Activity => From the material below, tally every line containing "served"; reply with the total only.

Source records =>

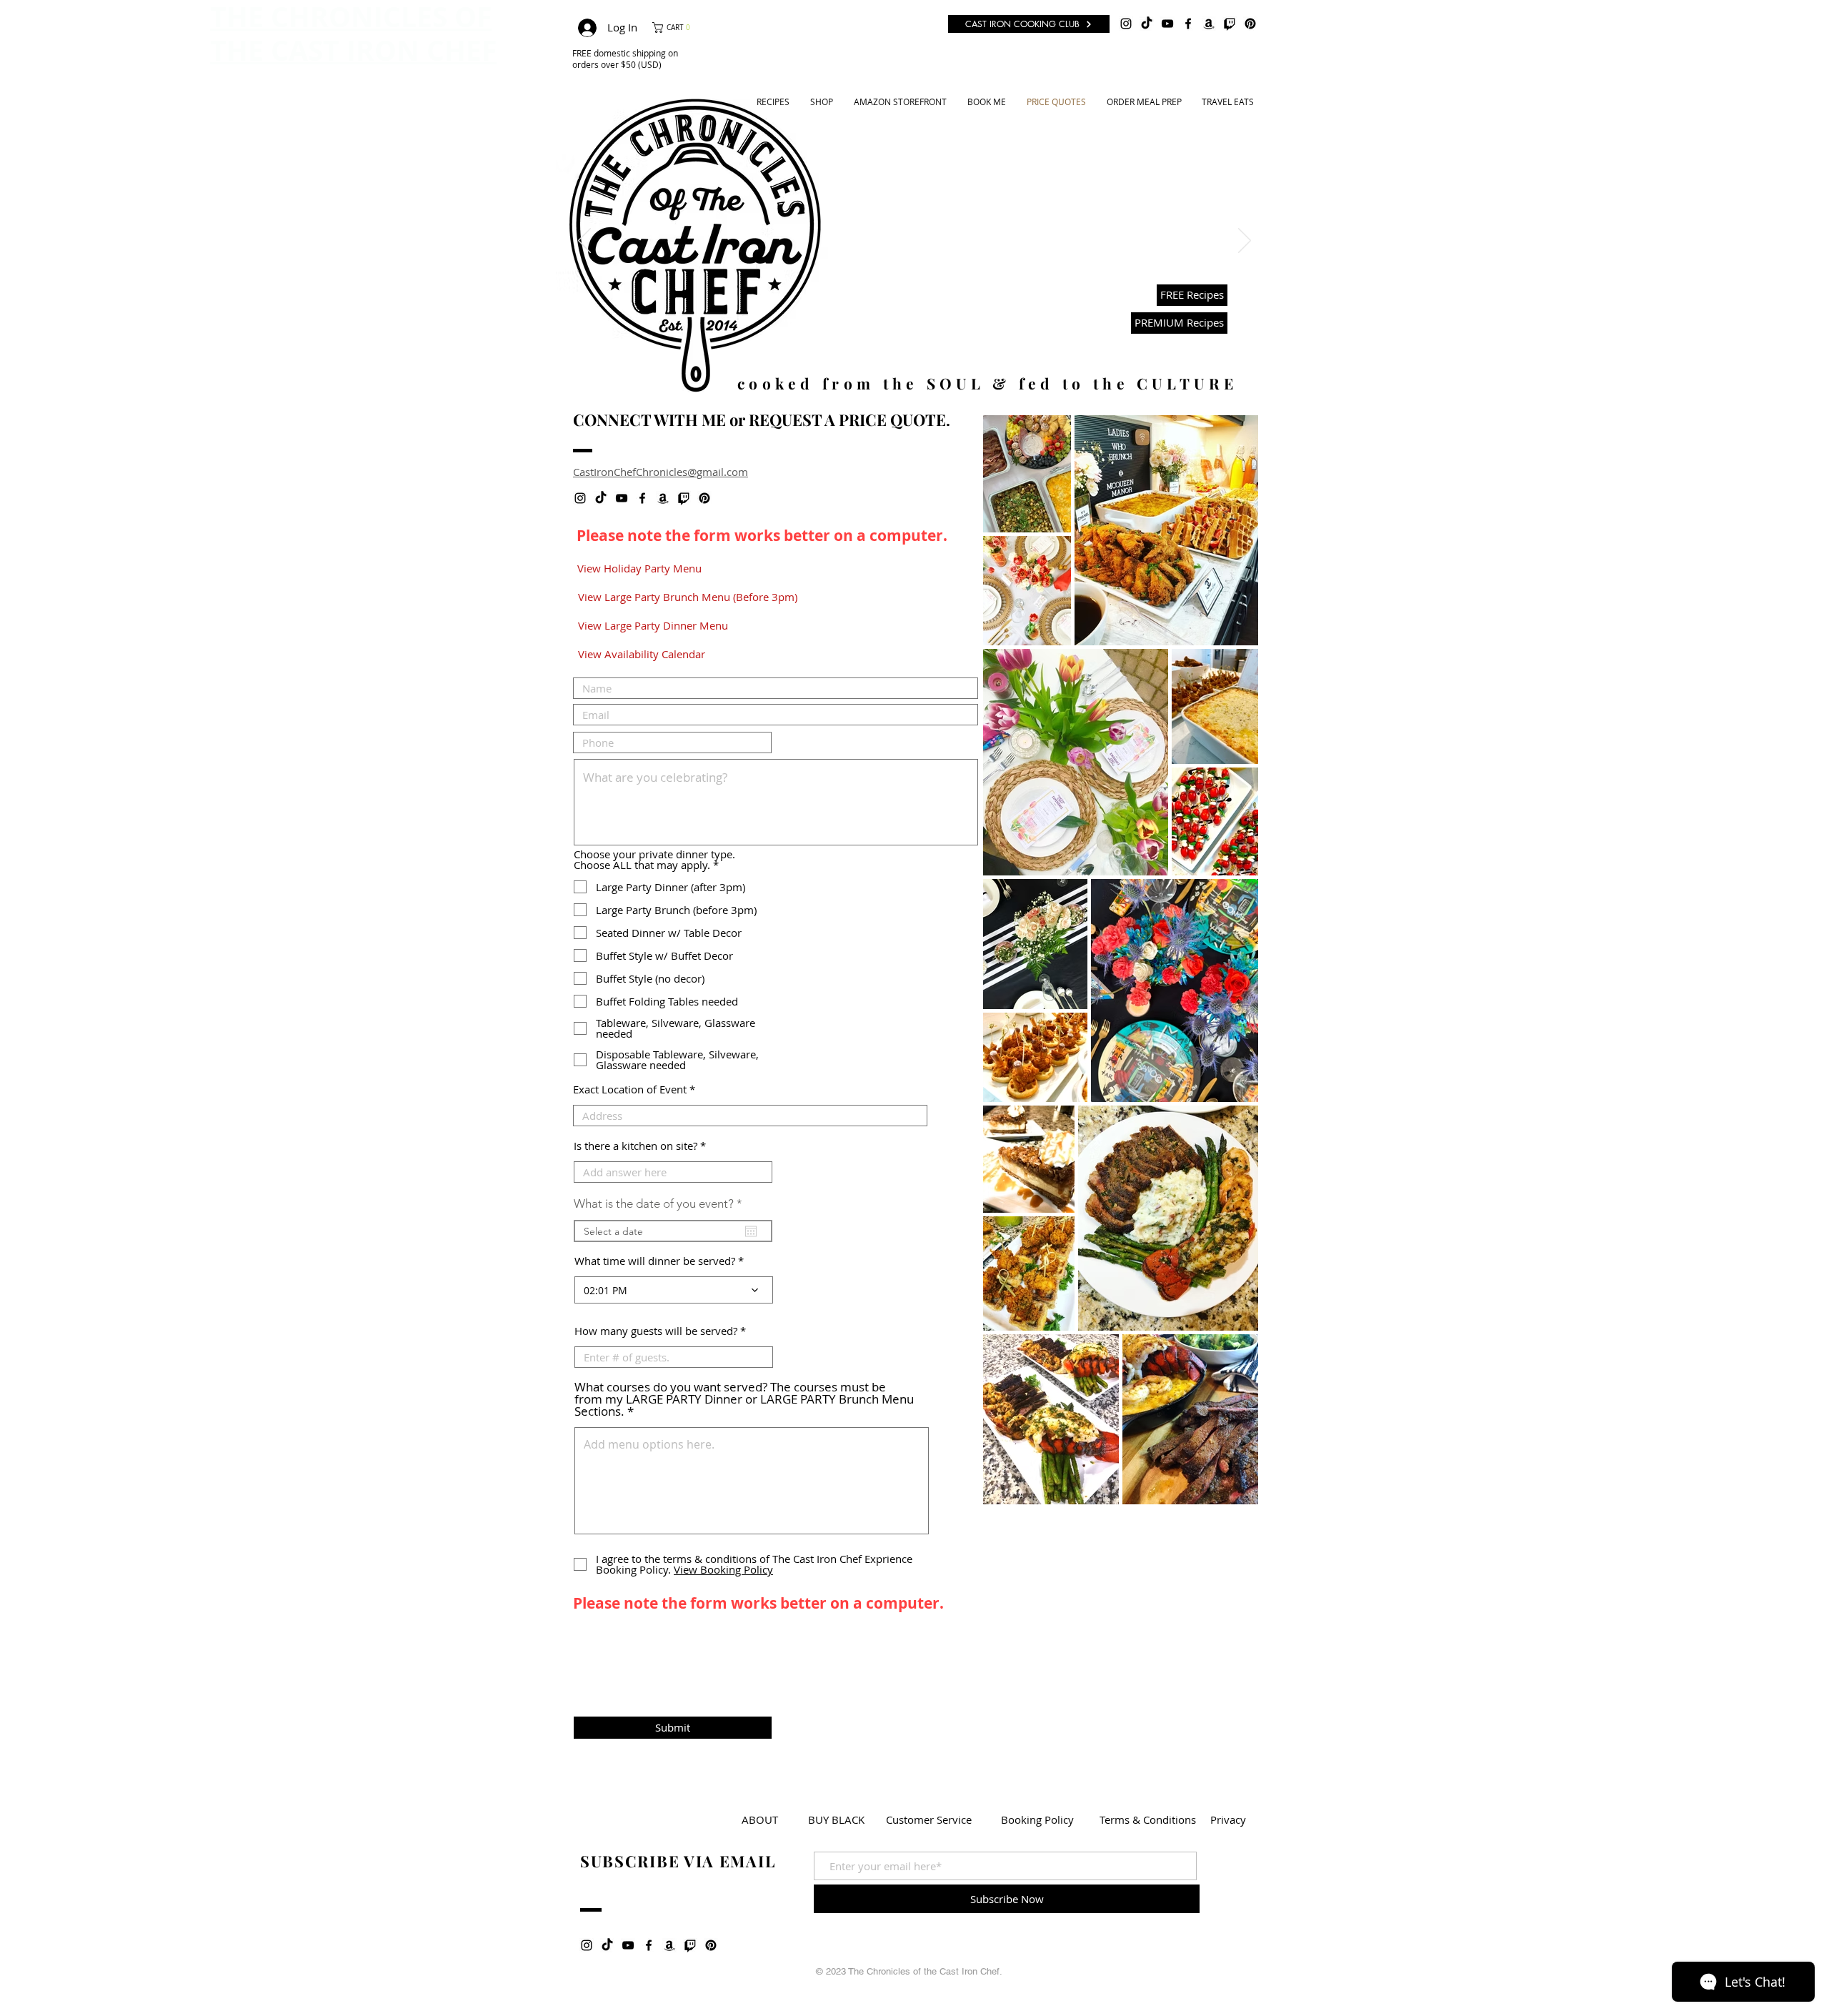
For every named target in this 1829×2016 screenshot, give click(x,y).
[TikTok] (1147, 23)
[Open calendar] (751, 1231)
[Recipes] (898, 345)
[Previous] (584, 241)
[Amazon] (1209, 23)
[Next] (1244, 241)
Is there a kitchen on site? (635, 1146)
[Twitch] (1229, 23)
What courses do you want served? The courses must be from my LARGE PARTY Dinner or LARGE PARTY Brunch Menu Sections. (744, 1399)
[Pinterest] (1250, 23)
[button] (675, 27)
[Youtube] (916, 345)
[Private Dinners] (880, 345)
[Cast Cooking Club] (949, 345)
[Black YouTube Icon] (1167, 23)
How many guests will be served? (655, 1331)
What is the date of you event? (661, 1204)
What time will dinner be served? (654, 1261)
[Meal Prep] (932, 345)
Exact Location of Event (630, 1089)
...
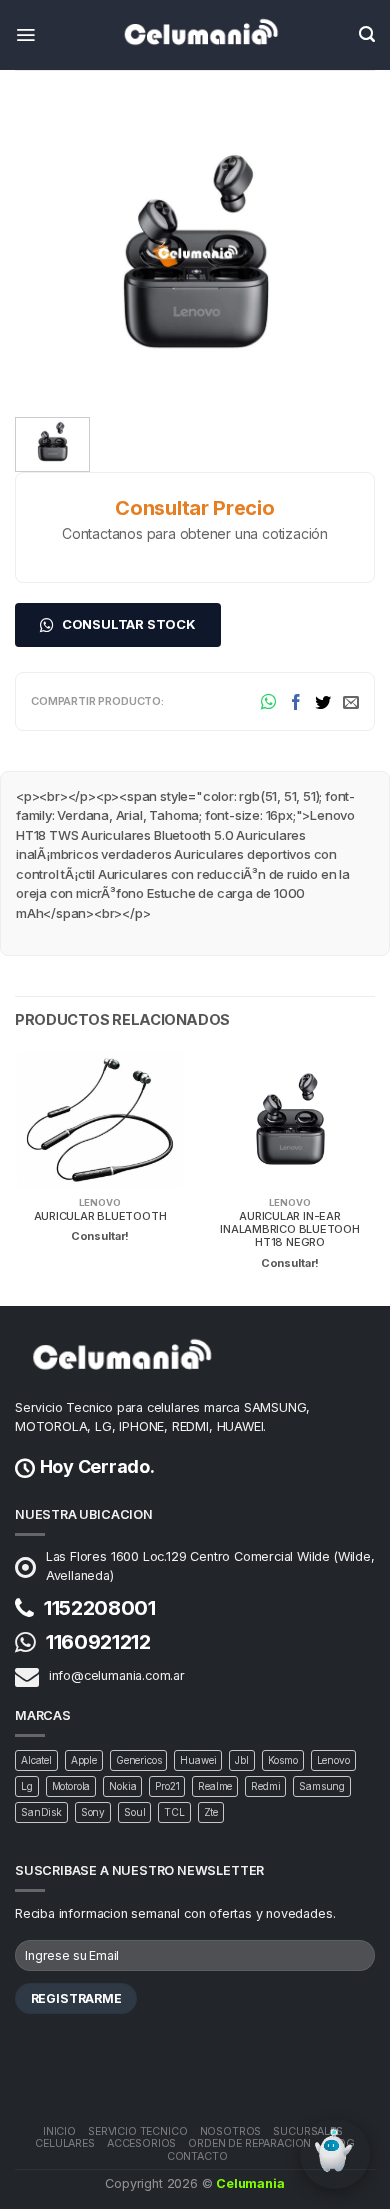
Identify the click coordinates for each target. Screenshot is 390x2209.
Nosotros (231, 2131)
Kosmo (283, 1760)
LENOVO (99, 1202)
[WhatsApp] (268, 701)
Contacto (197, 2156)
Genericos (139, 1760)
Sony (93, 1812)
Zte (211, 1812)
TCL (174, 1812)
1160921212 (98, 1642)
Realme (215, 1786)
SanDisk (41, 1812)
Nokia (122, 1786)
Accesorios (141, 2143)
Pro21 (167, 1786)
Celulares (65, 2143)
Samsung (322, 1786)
--
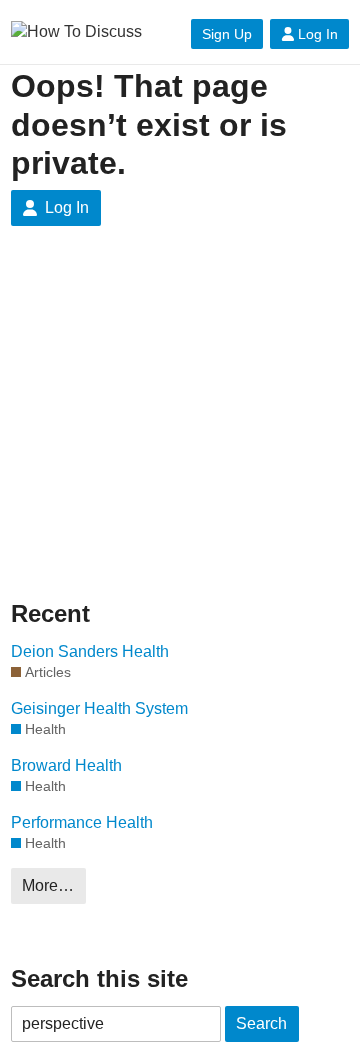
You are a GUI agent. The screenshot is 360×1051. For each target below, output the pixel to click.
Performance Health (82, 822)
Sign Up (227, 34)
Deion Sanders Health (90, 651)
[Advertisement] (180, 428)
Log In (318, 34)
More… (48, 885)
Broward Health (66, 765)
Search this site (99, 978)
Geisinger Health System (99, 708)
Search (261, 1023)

Output of the exercise => 3